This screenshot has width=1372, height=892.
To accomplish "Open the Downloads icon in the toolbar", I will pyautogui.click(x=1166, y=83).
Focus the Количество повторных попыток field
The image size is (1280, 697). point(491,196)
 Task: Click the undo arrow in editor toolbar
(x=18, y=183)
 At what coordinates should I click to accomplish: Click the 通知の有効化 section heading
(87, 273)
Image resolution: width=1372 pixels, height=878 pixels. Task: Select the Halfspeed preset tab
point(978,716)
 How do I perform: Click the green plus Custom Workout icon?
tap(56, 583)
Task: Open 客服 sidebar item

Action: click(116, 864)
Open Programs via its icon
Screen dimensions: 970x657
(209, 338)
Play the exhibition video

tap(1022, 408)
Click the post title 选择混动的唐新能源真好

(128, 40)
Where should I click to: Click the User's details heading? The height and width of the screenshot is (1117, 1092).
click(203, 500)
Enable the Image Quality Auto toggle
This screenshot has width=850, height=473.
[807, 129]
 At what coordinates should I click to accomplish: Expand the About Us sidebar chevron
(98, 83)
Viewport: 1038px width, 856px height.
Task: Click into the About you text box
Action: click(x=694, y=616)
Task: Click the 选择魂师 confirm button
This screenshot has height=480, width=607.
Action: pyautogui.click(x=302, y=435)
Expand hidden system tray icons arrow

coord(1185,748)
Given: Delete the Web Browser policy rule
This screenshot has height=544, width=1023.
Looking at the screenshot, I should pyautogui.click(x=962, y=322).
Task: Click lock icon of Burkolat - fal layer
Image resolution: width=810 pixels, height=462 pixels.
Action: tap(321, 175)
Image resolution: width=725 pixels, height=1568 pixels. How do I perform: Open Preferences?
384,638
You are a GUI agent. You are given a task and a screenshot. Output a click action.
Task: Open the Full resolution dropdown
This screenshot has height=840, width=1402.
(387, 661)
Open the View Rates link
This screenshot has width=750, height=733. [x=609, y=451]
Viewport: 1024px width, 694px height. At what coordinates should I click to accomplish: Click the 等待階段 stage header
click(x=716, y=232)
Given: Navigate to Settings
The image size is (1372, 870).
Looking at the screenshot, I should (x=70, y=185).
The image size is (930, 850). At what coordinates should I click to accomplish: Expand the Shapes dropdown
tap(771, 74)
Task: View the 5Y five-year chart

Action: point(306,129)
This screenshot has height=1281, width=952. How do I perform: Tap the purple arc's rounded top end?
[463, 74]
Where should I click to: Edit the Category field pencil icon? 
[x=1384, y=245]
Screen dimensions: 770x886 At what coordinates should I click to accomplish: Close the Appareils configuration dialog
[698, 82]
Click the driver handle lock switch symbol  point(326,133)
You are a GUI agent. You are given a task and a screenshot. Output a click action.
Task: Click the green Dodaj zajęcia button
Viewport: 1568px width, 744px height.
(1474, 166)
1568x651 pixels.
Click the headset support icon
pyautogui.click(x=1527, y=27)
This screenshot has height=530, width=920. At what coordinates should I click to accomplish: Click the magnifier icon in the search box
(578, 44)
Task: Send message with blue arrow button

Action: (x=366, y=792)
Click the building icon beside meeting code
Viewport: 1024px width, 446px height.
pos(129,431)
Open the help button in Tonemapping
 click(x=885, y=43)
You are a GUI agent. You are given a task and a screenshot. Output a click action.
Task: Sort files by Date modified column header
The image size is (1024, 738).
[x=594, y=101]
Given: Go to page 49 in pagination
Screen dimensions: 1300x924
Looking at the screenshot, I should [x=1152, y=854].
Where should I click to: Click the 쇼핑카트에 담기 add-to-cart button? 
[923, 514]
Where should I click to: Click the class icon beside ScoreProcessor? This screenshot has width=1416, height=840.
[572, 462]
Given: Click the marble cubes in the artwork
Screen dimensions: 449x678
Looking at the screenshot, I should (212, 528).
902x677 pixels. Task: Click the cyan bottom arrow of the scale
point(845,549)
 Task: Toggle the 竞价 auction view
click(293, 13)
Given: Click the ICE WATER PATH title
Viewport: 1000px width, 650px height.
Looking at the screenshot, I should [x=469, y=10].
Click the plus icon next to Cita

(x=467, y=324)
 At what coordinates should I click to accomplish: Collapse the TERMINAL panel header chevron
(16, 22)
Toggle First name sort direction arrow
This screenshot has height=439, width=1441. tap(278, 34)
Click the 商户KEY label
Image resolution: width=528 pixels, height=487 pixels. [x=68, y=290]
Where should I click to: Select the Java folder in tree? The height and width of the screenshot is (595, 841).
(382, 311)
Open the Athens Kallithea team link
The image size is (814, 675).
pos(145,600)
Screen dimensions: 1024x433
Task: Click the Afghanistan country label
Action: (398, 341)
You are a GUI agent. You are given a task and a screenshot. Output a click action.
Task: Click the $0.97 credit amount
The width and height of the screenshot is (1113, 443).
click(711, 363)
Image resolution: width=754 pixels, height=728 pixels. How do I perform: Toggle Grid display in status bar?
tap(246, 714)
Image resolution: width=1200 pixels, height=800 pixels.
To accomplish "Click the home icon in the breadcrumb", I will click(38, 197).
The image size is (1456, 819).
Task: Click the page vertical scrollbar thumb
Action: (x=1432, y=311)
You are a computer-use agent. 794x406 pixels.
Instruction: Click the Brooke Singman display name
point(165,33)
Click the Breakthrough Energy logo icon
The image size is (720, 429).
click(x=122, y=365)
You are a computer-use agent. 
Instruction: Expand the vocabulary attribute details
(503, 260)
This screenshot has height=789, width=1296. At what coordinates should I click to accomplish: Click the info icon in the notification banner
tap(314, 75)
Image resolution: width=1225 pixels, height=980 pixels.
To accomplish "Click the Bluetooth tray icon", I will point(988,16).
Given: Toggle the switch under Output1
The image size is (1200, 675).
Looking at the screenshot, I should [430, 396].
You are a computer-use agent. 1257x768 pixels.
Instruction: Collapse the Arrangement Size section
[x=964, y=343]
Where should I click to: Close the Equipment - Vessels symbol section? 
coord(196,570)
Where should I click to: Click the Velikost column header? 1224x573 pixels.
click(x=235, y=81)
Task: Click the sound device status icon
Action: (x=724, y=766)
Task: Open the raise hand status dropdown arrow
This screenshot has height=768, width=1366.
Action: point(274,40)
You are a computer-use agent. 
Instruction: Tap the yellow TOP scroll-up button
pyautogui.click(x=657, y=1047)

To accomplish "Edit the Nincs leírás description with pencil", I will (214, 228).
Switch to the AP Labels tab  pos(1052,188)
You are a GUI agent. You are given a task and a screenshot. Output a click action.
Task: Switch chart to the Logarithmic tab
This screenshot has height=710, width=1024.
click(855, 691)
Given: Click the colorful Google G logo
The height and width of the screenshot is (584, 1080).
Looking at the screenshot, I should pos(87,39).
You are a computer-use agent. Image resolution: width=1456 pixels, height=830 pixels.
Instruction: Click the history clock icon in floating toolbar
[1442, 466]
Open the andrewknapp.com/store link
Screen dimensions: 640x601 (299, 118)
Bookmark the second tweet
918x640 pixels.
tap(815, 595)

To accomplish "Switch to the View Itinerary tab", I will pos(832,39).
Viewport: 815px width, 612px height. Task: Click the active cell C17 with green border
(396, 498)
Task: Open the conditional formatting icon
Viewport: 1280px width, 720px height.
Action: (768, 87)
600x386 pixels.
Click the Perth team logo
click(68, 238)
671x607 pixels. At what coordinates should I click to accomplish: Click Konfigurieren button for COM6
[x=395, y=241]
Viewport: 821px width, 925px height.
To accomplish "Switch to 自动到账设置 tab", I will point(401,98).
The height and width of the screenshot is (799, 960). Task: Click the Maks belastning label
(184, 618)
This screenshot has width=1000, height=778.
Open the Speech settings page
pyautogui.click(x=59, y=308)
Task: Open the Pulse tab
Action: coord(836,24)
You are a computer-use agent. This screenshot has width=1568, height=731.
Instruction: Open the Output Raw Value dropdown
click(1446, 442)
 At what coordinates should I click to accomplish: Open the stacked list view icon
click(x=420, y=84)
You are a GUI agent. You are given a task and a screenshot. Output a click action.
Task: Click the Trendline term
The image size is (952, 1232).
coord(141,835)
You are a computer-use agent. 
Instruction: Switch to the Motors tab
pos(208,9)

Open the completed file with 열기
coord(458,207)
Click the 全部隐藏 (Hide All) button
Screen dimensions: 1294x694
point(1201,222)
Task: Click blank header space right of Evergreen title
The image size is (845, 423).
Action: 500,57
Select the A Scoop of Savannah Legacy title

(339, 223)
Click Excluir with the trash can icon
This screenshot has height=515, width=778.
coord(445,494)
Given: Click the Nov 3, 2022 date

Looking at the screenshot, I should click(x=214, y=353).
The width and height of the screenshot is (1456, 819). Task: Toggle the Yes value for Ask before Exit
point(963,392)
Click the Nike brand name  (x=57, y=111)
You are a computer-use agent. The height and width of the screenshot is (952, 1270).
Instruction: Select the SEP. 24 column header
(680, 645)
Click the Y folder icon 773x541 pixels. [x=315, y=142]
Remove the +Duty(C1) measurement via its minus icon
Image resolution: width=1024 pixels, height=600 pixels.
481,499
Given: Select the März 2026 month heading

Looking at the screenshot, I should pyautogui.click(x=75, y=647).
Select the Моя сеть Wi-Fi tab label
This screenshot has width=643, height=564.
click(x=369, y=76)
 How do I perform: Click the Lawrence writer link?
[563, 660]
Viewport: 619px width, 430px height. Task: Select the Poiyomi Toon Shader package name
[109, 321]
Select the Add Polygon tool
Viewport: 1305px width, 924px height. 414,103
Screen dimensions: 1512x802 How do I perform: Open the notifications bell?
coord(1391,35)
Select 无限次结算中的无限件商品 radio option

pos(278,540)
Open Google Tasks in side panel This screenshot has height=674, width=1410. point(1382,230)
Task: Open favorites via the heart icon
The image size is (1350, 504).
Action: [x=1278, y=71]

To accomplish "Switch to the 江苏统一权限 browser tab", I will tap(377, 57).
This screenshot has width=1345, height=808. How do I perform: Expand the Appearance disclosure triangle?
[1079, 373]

*The task*
Pull out every line of the listing above that contains the string "Google", matching case exactly.

*Solution below*
Given: Click the colorful Google G logo
Open Google Tasks in side panel This screenshot has height=674, width=1410. point(1382,230)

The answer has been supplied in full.